(Saved data entries)
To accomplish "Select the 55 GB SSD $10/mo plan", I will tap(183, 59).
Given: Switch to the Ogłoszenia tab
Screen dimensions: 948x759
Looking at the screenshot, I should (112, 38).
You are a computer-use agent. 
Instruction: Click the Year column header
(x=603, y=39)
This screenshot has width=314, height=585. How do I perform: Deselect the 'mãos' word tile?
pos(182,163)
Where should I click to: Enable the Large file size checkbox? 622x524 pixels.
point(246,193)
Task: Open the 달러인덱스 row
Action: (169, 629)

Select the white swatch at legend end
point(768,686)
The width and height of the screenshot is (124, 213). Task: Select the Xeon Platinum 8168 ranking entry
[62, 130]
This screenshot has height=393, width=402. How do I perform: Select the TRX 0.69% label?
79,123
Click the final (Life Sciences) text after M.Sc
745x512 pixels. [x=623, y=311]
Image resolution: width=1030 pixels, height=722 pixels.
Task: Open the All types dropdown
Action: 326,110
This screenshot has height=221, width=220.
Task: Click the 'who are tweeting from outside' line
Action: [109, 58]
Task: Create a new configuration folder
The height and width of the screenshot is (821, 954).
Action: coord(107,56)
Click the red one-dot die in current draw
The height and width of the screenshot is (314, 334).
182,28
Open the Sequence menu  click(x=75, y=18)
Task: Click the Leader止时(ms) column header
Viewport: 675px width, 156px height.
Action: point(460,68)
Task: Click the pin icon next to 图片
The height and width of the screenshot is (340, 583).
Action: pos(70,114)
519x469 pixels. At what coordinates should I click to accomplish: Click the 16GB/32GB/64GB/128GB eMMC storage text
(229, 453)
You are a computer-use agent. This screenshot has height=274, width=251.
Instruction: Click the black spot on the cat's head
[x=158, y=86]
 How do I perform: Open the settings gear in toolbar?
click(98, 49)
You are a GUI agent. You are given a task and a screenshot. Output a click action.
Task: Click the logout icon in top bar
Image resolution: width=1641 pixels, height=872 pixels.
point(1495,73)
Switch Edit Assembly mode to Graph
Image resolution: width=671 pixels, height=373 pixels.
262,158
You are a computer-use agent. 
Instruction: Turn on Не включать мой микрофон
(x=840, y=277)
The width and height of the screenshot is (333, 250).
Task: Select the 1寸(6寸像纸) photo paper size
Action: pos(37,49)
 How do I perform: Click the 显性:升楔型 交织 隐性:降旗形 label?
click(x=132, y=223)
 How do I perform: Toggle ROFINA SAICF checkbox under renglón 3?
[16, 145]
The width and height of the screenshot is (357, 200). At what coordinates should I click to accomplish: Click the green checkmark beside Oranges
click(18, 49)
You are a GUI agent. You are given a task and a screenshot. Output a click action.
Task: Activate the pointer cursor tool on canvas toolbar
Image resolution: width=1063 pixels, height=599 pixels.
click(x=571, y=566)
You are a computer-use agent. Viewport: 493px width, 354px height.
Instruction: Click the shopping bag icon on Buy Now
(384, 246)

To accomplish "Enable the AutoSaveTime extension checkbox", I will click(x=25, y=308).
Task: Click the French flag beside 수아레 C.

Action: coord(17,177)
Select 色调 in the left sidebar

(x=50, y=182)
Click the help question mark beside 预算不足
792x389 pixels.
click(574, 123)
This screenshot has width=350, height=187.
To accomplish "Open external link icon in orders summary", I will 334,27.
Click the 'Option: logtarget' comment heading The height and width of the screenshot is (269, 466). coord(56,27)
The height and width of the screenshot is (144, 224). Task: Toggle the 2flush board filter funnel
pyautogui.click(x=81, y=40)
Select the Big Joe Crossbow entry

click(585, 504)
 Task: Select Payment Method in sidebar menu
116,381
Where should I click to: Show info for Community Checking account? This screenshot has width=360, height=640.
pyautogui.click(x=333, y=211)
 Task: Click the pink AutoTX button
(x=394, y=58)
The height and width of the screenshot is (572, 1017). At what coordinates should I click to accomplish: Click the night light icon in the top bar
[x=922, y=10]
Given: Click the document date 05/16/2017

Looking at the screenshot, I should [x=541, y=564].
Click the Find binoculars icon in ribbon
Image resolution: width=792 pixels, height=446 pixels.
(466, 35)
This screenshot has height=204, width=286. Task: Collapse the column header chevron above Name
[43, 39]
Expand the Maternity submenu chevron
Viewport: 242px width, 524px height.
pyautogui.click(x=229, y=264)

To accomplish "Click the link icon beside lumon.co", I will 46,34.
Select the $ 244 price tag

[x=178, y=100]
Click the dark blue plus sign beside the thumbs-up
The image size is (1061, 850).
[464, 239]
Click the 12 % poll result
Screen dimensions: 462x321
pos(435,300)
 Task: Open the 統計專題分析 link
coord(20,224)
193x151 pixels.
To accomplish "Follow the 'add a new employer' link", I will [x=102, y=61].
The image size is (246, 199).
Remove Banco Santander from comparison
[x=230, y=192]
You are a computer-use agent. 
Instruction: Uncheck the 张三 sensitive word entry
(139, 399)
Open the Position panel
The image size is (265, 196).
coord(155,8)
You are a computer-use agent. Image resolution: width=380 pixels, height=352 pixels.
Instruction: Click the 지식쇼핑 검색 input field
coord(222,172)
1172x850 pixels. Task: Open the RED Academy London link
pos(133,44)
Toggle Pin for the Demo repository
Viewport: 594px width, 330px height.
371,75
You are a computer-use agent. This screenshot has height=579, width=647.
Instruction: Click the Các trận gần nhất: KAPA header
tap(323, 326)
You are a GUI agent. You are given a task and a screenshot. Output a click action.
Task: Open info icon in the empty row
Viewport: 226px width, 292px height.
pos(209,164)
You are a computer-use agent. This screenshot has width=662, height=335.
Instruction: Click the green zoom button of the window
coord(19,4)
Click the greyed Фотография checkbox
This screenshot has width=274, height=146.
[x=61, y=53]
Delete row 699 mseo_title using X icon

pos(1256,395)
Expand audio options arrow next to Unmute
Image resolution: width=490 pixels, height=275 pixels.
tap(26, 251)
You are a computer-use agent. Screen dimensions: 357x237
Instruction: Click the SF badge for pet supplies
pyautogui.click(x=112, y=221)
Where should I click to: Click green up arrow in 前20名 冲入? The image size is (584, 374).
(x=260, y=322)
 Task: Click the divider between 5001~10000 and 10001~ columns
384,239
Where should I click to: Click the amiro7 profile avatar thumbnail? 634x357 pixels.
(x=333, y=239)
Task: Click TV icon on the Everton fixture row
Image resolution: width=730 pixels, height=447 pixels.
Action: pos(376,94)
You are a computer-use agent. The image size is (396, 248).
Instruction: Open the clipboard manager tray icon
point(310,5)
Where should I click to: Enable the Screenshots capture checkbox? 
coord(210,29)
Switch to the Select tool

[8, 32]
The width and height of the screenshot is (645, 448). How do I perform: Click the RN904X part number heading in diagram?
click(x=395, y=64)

- What you are asked to do: Please repeat every record above word for word.

- Answer for the task:
To accomplish "Select the 55 GB SSD $10/mo plan", I will tap(183, 59).
Given: Switch to the Ogłoszenia tab
Screen dimensions: 948x759
Looking at the screenshot, I should (112, 38).
You are a computer-use agent. 
Instruction: Click the Year column header
(x=603, y=39)
This screenshot has width=314, height=585. How do I perform: Deselect the 'mãos' word tile?
pos(182,163)
Where should I click to: Enable the Large file size checkbox? 622x524 pixels.
point(246,193)
Task: Open the 달러인덱스 row
Action: (169, 629)

Select the white swatch at legend end
point(768,686)
The width and height of the screenshot is (124, 213). Task: Select the Xeon Platinum 8168 ranking entry
[62, 130]
This screenshot has height=393, width=402. How do I perform: Select the TRX 0.69% label?
79,123
Click the final (Life Sciences) text after M.Sc
745x512 pixels. [x=623, y=311]
Image resolution: width=1030 pixels, height=722 pixels.
Task: Open the All types dropdown
Action: 326,110
This screenshot has height=221, width=220.
Task: Click the 'who are tweeting from outside' line
Action: [109, 58]
Task: Create a new configuration folder
The height and width of the screenshot is (821, 954).
Action: coord(107,56)
Click the red one-dot die in current draw
The height and width of the screenshot is (314, 334).
182,28
Open the Sequence menu  click(x=75, y=18)
Task: Click the Leader止时(ms) column header
Viewport: 675px width, 156px height.
Action: point(460,68)
Task: Click the pin icon next to 图片
The height and width of the screenshot is (340, 583).
Action: pos(70,114)
519x469 pixels. At what coordinates should I click to accomplish: Click the 16GB/32GB/64GB/128GB eMMC storage text
(229, 453)
You are a computer-use agent. This screenshot has height=274, width=251.
Instruction: Click the black spot on the cat's head
[x=158, y=86]
 How do I perform: Open the settings gear in toolbar?
click(98, 49)
You are a GUI agent. You are given a task and a screenshot. Output a click action.
Task: Click the logout icon in top bar
Image resolution: width=1641 pixels, height=872 pixels.
point(1495,73)
Switch Edit Assembly mode to Graph
Image resolution: width=671 pixels, height=373 pixels.
262,158
You are a computer-use agent. 
Instruction: Turn on Не включать мой микрофон
(x=840, y=277)
The width and height of the screenshot is (333, 250).
Task: Select the 1寸(6寸像纸) photo paper size
Action: pos(37,49)
 How do I perform: Click the 显性:升楔型 交织 隐性:降旗形 label?
click(x=132, y=223)
 How do I perform: Toggle ROFINA SAICF checkbox under renglón 3?
[16, 145]
The width and height of the screenshot is (357, 200). At what coordinates should I click to accomplish: Click the green checkmark beside Oranges
click(18, 49)
You are a GUI agent. You are given a task and a screenshot. Output a click action.
Task: Activate the pointer cursor tool on canvas toolbar
Image resolution: width=1063 pixels, height=599 pixels.
click(x=571, y=566)
You are a computer-use agent. Viewport: 493px width, 354px height.
Instruction: Click the shopping bag icon on Buy Now
(384, 246)

To accomplish "Enable the AutoSaveTime extension checkbox", I will click(x=25, y=308).
Task: Click the French flag beside 수아레 C.

Action: coord(17,177)
Select 色调 in the left sidebar

(x=50, y=182)
Click the help question mark beside 预算不足
792x389 pixels.
click(574, 123)
This screenshot has width=350, height=187.
To accomplish "Open external link icon in orders summary", I will 334,27.
Click the 'Option: logtarget' comment heading The height and width of the screenshot is (269, 466). coord(56,27)
The height and width of the screenshot is (144, 224). Task: Toggle the 2flush board filter funnel
pyautogui.click(x=81, y=40)
Select the Big Joe Crossbow entry

click(585, 504)
 Task: Select Payment Method in sidebar menu
116,381
Where should I click to: Show info for Community Checking account? This screenshot has width=360, height=640.
pyautogui.click(x=333, y=211)
 Task: Click the pink AutoTX button
(x=394, y=58)
The height and width of the screenshot is (572, 1017). At what coordinates should I click to accomplish: Click the night light icon in the top bar
[x=922, y=10]
Given: Click the document date 05/16/2017

Looking at the screenshot, I should [x=541, y=564].
Click the Find binoculars icon in ribbon
Image resolution: width=792 pixels, height=446 pixels.
(466, 35)
This screenshot has height=204, width=286. Task: Collapse the column header chevron above Name
[43, 39]
Expand the Maternity submenu chevron
Viewport: 242px width, 524px height.
pyautogui.click(x=229, y=264)

To accomplish "Click the link icon beside lumon.co", I will 46,34.
Select the $ 244 price tag

[x=178, y=100]
Click the dark blue plus sign beside the thumbs-up
The image size is (1061, 850).
[464, 239]
Click the 12 % poll result
Screen dimensions: 462x321
pos(435,300)
 Task: Open the 統計專題分析 link
coord(20,224)
193x151 pixels.
To accomplish "Follow the 'add a new employer' link", I will [x=102, y=61].
The image size is (246, 199).
Remove Banco Santander from comparison
[x=230, y=192]
You are a computer-use agent. 
Instruction: Uncheck the 张三 sensitive word entry
(139, 399)
Open the Position panel
The image size is (265, 196).
coord(155,8)
You are a computer-use agent. Image resolution: width=380 pixels, height=352 pixels.
Instruction: Click the 지식쇼핑 검색 input field
coord(222,172)
1172x850 pixels. Task: Open the RED Academy London link
pos(133,44)
Toggle Pin for the Demo repository
Viewport: 594px width, 330px height.
371,75
You are a computer-use agent. This screenshot has height=579, width=647.
Instruction: Click the Các trận gần nhất: KAPA header
tap(323, 326)
You are a GUI agent. You are given a task and a screenshot. Output a click action.
Task: Open info icon in the empty row
Viewport: 226px width, 292px height.
pos(209,164)
You are a computer-use agent. This screenshot has width=662, height=335.
Instruction: Click the green zoom button of the window
coord(19,4)
Click the greyed Фотография checkbox
This screenshot has width=274, height=146.
[x=61, y=53]
Delete row 699 mseo_title using X icon

pos(1256,395)
Expand audio options arrow next to Unmute
Image resolution: width=490 pixels, height=275 pixels.
tap(26, 251)
You are a computer-use agent. Screen dimensions: 357x237
Instruction: Click the SF badge for pet supplies
pyautogui.click(x=112, y=221)
Where should I click to: Click green up arrow in 前20名 冲入? The image size is (584, 374).
(x=260, y=322)
 Task: Click the divider between 5001~10000 and 10001~ columns
384,239
Where should I click to: Click the amiro7 profile avatar thumbnail? 634x357 pixels.
(x=333, y=239)
Task: Click TV icon on the Everton fixture row
Image resolution: width=730 pixels, height=447 pixels.
Action: pos(376,94)
You are a computer-use agent. The image size is (396, 248).
Instruction: Open the clipboard manager tray icon
point(310,5)
Where should I click to: Enable the Screenshots capture checkbox? 
coord(210,29)
Switch to the Select tool

[8, 32]
The width and height of the screenshot is (645, 448). How do I perform: Click the RN904X part number heading in diagram?
click(x=395, y=64)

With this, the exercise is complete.